Given records:
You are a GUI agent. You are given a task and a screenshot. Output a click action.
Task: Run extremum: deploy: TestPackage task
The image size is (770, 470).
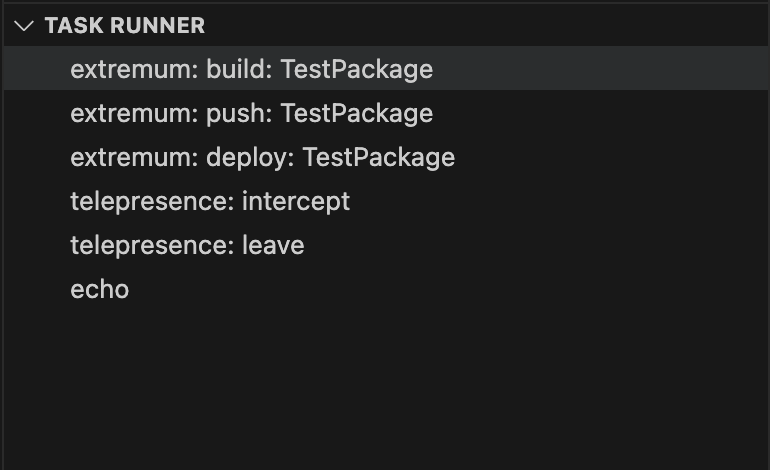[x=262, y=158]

---

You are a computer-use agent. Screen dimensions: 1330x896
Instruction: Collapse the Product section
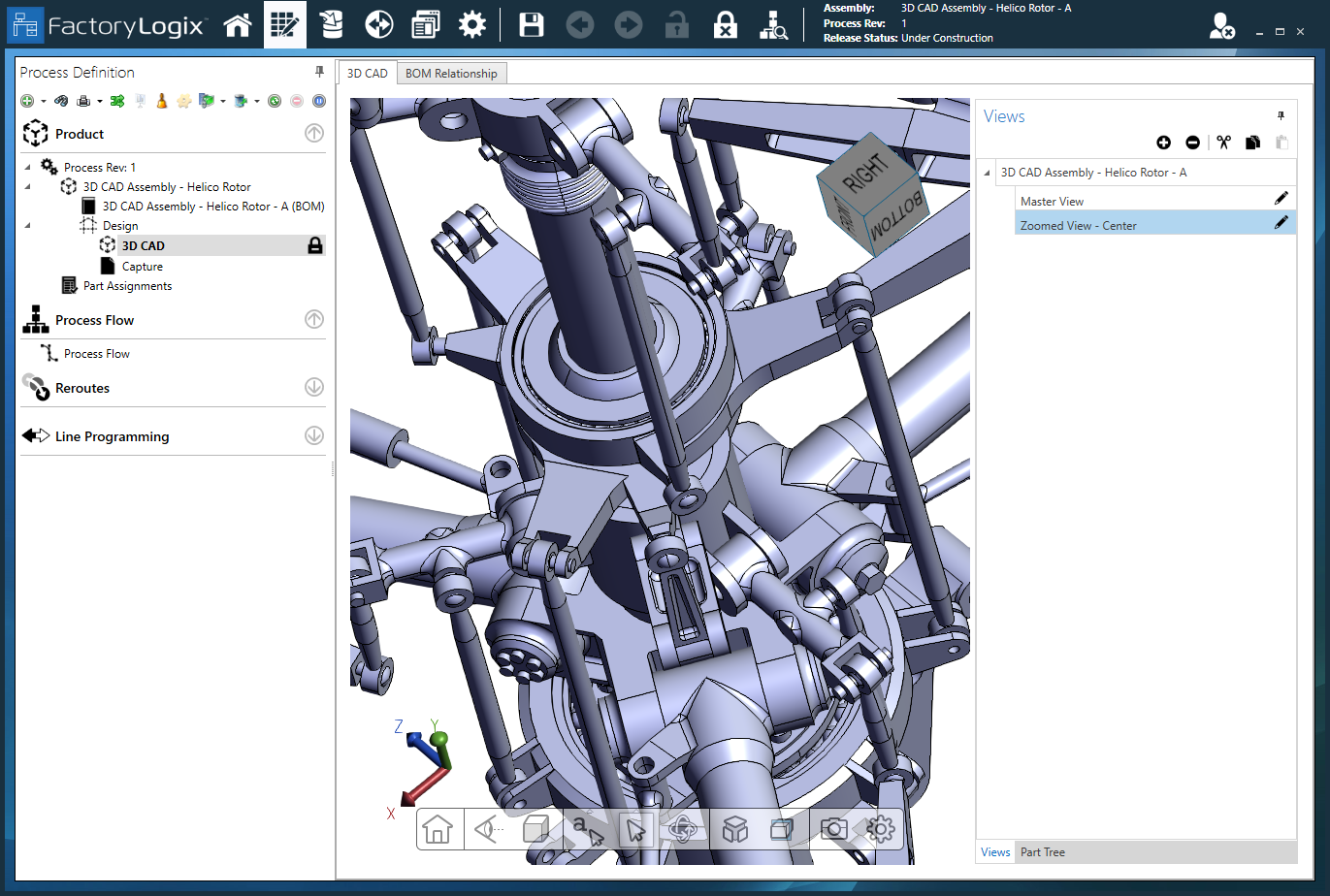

==

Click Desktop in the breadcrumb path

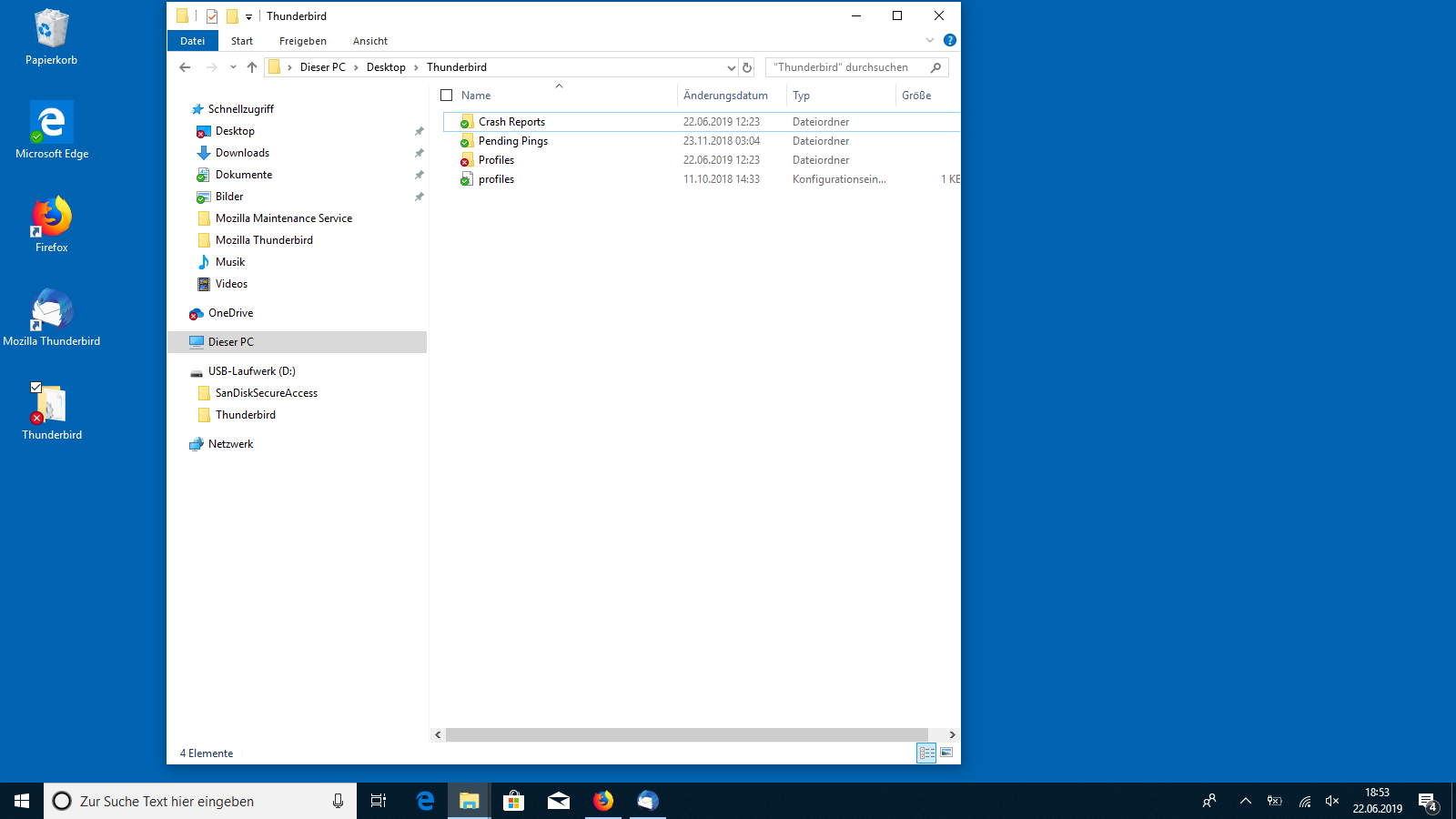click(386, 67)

Action item: Would you print exactly and only the lines of the material above that run from the line with "You are a computer-use" through the line with "Instruction: Collapse the Product section", both included?

Output of the task:
You are a computer-use agent. Screen dimensions: 1330x896
Instruction: Collapse the Product section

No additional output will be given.